St Léon Minor Seminary of Kabgayi is a Catholic church minor seminary located in Kabgayi, Southern province of Rwanda. The school is owned by Kabgayi Diocese of Catholic Church of Rwanda. Established in 1913, the seminary is the oldest formal school in Rwanda. The minor seminary of Kabgayi has educated a number of notable people both in the church and politics. The seminary's alumni include two former Presidents of Republic of Rwanda, several catholic church bishops, two former Presidents of Rwanda's senate, tens of ministers, several members of the parliament and hundreds of Catholic priests.

== Foundation ==
After the creation of Apostolic Vicariate of Kivu in 1912, its first Vicar Bishop John Joseph Hirth founded Saint Léon Minor Seminary in Nyaruhengeri near Save. The seminary opened in January 1913 with 16 students from Rwaza, Nyundo, Kabgayi and Save. On 4 October 1913, the new established seminary of Nyaruhengeri was transferred to Kabgayi where it has been operating up today.

The first 16 students of the Minor Seminary of Nyaruhengeri then of Kabgayi are Albert Kanyamudale, Aloys Balitubya, Ignace Ndenzaho, Ferdinand Kabunda, Mercure Bazilake, Boniface Mufuri, Laurent Kirobafi, Ananias Kanyamugenge, Simon Bapfakurera, Laurent Sehene, Albert Ndagijimana, Joseph Binego, Aster Senzige, Velan Majanja and Abraham Aholihisa. On 9 October 1913, new students arrived at Kabgayi to start the first year of seminary.

As of 2012, St Léon Minor Seminary of Kabgayi educated 5078 students.

== Notable alumni ==
As the oldest formal education institution, the influence of St Léon Minor Seminary of Kabgayi is visible in political space and Catholic church of Rwanda. Among the notable alumni include:

- Bishop Aloys Bigirumwami: First Rwanda Catholic bishop
- Gregoire Kayibanda: Rwandan politician and former President
- Juvenal Habyarima: Rwandan Politician and former President
- Gaspard Cyimana: Rwandan politician and former Minister of Finance
- Alexis Kagame: African philosopher, poet, linguistic and Catholic priest
- Ngarambe Francois: Rwanda politician and General secretary of FRP Inkotanyi
- Cyprien Rugamba: Rwandan poet and religious leader
- Bernard Makuza: Rwandan politician, former Senate President and Prime Minister
- Augustin Banyaga: American born Mathematician
- Anaclet Mwumvaneza: Catholic Bishop of Nyundo Diocese since March 2016.
######
ACTIVITIES:
(a) Copy the part of the St Léon Minor Seminary text that opens with the words containing "- Bishop Aloys" and closes with "since March 2016.", renaming "poet" as "writer".
(b) According to the St Léon Minor Seminary text, how many students had the seminary educated as of 2012?
######
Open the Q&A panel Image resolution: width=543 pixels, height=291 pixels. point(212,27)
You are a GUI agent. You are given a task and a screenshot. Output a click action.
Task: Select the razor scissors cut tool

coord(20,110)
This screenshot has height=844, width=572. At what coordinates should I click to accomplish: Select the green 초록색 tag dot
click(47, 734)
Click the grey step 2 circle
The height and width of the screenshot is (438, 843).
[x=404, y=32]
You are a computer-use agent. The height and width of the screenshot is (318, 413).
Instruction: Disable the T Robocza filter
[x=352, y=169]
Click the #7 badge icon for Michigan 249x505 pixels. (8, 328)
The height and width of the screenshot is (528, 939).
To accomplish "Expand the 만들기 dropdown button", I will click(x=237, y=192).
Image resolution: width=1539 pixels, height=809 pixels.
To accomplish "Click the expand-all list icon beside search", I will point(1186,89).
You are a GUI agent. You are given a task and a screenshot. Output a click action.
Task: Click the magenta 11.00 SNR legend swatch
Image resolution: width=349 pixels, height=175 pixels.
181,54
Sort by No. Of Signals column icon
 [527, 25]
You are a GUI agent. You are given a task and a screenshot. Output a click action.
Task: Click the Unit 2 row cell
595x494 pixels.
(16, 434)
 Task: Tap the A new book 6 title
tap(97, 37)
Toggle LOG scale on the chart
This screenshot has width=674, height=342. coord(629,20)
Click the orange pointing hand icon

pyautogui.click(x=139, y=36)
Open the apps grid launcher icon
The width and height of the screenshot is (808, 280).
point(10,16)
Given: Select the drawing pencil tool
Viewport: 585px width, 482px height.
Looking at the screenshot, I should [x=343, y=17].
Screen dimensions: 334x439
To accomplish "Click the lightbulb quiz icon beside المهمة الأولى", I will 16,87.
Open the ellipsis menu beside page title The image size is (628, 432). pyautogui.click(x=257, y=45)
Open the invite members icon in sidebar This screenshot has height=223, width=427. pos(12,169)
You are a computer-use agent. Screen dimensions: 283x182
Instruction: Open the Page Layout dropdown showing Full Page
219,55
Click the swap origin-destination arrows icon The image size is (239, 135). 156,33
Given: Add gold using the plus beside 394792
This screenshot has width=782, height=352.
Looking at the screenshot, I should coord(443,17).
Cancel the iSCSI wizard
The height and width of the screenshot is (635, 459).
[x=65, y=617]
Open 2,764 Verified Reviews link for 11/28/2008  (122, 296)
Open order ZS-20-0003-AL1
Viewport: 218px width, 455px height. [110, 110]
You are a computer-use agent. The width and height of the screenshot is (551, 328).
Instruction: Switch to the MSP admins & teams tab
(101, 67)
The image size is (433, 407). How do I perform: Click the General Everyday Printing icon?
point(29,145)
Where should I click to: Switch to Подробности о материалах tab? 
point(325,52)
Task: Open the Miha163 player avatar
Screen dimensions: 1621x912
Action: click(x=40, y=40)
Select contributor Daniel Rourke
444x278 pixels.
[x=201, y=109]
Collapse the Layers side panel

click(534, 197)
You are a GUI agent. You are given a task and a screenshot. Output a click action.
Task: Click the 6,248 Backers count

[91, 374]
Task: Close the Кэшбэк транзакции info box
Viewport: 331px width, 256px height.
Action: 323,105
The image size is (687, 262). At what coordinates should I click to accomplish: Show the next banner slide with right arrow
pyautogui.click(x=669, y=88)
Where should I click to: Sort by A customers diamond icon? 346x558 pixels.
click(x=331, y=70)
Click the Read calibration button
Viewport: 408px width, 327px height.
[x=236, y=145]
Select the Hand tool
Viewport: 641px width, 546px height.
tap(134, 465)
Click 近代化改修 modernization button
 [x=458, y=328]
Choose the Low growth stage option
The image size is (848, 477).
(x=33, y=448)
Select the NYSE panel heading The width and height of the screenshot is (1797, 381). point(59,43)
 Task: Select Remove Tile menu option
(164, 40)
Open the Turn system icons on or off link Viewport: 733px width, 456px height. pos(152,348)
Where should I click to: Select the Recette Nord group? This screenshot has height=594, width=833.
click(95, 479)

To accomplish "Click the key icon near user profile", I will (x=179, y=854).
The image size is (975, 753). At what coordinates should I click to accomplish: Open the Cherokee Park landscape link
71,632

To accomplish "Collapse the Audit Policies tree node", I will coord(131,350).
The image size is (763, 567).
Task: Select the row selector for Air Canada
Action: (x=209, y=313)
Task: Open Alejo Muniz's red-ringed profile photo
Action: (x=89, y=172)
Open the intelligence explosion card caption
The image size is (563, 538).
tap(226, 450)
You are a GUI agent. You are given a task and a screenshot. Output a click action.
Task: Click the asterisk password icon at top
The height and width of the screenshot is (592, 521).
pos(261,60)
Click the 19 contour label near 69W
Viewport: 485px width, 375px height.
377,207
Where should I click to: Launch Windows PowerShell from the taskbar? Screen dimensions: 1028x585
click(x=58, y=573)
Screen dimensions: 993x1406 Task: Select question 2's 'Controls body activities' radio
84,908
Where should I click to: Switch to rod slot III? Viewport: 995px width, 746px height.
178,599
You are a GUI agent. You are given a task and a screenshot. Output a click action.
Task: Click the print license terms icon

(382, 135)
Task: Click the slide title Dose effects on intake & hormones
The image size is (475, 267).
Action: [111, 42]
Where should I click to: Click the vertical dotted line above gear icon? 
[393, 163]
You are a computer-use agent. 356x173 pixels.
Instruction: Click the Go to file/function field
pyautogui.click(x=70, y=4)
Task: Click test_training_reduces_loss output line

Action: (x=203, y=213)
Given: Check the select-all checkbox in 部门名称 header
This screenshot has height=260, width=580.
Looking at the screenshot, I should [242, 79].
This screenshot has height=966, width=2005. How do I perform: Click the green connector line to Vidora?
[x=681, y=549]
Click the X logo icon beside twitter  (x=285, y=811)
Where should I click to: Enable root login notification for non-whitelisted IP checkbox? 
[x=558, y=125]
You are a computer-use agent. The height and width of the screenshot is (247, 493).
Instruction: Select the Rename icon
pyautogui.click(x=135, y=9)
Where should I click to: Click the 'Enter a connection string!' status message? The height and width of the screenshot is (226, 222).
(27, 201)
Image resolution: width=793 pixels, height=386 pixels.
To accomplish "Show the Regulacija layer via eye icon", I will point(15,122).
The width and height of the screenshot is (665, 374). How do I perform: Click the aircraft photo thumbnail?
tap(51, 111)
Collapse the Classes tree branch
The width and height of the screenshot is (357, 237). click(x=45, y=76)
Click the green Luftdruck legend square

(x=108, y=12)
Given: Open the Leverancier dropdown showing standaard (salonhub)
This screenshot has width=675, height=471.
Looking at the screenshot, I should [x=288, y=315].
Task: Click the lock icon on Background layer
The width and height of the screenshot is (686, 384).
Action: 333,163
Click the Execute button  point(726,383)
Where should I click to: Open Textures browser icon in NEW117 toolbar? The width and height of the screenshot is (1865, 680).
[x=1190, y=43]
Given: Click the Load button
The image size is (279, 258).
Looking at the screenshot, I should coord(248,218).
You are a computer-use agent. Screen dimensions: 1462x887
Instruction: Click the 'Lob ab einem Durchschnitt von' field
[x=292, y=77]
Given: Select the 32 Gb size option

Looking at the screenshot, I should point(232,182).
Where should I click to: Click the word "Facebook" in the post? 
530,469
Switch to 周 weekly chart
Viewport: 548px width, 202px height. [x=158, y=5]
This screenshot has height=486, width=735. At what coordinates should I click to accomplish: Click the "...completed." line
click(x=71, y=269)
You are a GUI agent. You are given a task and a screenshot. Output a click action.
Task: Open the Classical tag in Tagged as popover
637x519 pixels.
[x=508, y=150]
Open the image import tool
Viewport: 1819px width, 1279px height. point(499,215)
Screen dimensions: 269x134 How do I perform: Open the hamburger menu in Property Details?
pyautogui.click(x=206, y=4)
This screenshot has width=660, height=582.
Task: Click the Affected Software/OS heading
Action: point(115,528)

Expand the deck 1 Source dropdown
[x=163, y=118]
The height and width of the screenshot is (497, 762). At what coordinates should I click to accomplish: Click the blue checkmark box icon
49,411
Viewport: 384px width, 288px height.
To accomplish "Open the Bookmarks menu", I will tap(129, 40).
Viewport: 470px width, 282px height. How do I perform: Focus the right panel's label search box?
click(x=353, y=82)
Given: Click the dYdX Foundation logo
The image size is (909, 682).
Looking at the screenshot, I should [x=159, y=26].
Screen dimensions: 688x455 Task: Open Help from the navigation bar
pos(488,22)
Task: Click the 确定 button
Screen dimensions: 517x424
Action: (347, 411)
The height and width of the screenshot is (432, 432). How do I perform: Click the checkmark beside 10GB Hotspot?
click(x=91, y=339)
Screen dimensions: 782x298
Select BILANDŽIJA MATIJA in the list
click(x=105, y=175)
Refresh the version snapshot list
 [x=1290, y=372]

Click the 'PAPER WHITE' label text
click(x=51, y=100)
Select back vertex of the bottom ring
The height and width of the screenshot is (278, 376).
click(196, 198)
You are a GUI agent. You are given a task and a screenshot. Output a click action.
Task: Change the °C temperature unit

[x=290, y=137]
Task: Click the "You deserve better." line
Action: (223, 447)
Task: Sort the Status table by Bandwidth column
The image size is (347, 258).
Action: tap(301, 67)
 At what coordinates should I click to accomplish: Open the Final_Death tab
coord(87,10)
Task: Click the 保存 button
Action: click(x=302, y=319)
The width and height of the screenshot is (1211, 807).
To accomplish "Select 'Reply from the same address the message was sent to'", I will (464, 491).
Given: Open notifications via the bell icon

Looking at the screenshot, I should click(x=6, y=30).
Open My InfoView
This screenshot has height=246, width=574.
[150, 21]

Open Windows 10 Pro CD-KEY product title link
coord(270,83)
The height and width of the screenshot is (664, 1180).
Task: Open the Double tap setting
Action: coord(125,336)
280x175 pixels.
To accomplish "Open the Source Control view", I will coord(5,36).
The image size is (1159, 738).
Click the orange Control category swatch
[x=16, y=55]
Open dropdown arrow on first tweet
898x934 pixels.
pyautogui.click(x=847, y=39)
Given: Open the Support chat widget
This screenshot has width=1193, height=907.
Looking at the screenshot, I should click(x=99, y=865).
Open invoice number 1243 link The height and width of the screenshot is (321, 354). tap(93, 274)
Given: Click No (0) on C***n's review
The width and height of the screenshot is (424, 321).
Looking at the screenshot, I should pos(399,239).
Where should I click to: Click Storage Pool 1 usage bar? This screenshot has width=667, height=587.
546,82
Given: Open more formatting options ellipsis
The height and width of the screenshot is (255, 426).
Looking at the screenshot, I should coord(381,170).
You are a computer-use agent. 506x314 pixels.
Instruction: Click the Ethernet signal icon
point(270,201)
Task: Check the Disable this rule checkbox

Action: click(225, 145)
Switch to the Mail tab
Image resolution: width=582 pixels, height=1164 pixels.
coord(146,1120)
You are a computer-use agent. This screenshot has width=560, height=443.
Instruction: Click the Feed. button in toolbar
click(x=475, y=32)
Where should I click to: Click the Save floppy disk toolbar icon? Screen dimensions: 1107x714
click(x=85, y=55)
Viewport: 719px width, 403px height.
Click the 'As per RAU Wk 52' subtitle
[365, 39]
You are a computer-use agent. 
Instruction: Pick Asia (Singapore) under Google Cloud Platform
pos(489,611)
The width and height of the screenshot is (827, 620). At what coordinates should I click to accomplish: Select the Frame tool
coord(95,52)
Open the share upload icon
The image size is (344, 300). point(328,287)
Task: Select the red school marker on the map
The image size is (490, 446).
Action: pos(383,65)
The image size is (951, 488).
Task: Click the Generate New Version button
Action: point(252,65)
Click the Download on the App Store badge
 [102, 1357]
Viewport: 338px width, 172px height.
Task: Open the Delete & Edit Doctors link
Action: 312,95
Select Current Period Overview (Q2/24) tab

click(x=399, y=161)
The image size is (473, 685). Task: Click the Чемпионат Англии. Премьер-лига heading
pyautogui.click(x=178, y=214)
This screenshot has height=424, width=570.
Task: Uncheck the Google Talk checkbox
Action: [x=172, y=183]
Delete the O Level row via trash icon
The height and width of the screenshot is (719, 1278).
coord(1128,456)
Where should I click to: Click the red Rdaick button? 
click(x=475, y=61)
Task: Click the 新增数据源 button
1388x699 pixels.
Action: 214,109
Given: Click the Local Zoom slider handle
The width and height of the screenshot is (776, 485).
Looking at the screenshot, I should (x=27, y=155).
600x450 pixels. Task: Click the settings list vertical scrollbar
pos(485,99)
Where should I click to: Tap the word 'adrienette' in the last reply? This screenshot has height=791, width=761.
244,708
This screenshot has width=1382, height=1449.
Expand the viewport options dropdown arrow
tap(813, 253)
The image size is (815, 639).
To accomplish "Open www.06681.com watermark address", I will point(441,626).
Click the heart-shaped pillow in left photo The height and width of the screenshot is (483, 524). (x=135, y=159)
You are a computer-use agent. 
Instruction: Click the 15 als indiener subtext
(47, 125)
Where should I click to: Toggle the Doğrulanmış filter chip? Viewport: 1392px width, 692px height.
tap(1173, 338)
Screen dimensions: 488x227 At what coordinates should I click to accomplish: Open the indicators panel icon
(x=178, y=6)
######
SOLUTIONS BY TASK:
(a)
- Bishop Aloys Bigirumwami: First Rwanda Catholic bishop
- Gregoire Kayibanda: Rwandan politician and former President
- Juvenal Habyarima: Rwandan Politician and former President
- Gaspard Cyimana: Rwandan politician and former Minister of Finance
- Alexis Kagame: African philosopher, writer, linguistic and Catholic priest
- Ngarambe Francois: Rwanda politician and General secretary of FRP Inkotanyi
- Cyprien Rugamba: Rwandan writer and religious leader
- Bernard Makuza: Rwandan politician, former Senate President and Prime Minister
- Augustin Banyaga: American born Mathematician
- Anaclet Mwumvaneza: Catholic Bishop of Nyundo Diocese since March 2016.

(b) 5078 students.